Check out more of Doro’s adventures here.

Houayxay/Gibbon Experience (by Becky the Traveller)
If you love outdoor adventures, Houayxay should at the top of your list. While the town itself is relatively small, my visit was all about the Gibbon Experience in Nam Kan National Park. The Gibbon Experience is a zip lining adventure with a difference – zip lining by day and sleeping treehouses by night. It’s every big kid’s dream!
Instructions are given on how to use the cables and apply the brakes which are basically controlled with your hand – gloves are provided. Then off you go. The cables vary in length with the longest being 570m, which is a real buzz flying above the canopy. Sleeping in a tree house is the most unique place I have ever slept. After as much zip lining as you can fit in, you can chill out. Dinner and drinks are zipped into you from one of the team members. Some of the treehouses are 30-40 metres high, so admire some great views and try wildlife spotting, including gibbons!
The guys in my group called me a little monkey as I couldn’t stop jumping out of the treehouse.
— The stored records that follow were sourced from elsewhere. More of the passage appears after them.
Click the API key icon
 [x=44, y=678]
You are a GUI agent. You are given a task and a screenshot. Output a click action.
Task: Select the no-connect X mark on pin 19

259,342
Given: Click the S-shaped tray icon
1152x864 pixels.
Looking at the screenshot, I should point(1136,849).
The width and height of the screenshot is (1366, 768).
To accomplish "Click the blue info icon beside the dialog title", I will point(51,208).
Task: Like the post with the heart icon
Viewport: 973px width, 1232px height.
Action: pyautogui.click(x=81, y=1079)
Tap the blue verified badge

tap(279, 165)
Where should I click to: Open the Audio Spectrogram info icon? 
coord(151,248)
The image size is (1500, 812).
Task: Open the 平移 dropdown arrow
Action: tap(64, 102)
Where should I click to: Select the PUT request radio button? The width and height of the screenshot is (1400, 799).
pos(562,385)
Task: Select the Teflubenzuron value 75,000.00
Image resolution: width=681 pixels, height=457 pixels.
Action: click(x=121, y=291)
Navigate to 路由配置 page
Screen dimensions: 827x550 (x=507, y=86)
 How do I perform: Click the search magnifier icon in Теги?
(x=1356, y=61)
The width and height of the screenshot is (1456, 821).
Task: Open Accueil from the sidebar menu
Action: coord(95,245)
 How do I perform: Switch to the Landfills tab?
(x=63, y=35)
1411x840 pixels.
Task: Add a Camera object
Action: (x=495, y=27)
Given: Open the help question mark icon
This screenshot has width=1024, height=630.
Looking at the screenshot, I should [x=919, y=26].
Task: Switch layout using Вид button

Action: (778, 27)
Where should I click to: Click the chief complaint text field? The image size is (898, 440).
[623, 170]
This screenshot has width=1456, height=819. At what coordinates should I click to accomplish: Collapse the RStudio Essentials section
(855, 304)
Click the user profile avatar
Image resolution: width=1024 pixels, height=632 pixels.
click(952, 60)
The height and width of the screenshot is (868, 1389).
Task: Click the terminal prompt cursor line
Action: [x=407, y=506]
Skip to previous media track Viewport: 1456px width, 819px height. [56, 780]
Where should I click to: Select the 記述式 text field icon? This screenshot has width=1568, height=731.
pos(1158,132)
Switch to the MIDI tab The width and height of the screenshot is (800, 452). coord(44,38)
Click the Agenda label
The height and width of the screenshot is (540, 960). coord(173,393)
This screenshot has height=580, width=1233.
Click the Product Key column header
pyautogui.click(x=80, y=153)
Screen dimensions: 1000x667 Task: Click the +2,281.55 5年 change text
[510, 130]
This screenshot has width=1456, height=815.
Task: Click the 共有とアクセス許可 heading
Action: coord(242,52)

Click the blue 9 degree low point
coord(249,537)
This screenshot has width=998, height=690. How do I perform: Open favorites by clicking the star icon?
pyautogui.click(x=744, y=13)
A fun experience and definitely a stop I would recommend.
Check out more of Becky’s travels here.
That was definitely an overload of information! Laos is an absolutely amazing country full of history and culture. You should visit several off-the-beaten-path places during your great Southeast Asian adventure; don’t skip them. A place that feels like going back in time where life slows down and you can stop to smell the roses. There’s no doubt that tourism is picking up and soon, a lot of these towns won’t be like how they are now. I definitely recommend visiting this beautiful country, who knows, maybe it’ll capture your heart as it did mine.